The authors tackled the problem of computing valid geodesics and geodesic distances on differentiable manifolds discovered by machine learning models, proposing a method that leverages Hamiltonian-conserving geodesics and a curvature-based training mechanism, resulting in principled means for applications like latent-space interpolation and optimal control.

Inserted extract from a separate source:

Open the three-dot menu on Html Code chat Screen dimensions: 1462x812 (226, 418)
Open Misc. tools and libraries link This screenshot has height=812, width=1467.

Manifolds discovered by machine learning models provide a compact representation of the underlying data. Geodesics on these manifolds define locally length-minimising curves and provide a notion of distance, which are key for reduced-order modelling, statistical inference, and interpolation. In this work, we first analyse existing methods for computing length-minimising geodesics. We find that these are not suitable for obtaining valid paths, and thus, geodesic distances. We remedy these shortcomings by leveraging numerical tools from differential geometry, which provide the means to obtain Hamiltonian-conserving geodesics. Second, we propose a model-based parameterisation for distance fields and geodesic flows on continuous manifolds. Our approach exploits a manifold-aware extension to the Eikonal equation, eliminating the need for approximations or discretisation. Finally, we develop a curvature-based training mechanism, sampling and scaling points in regions of the manifold exhibiting larger values of the Ricci scalar. This sampling and scaling approach ensures that we capture regions of the manifold subject to higher degrees of geodesic deviation. Our proposed methods provide principled means to compute valid geodesics and geodesic distances on manifolds. This work opens opportunities for latent-space interpolation, optimal control, and distance computation on differentiable manifolds.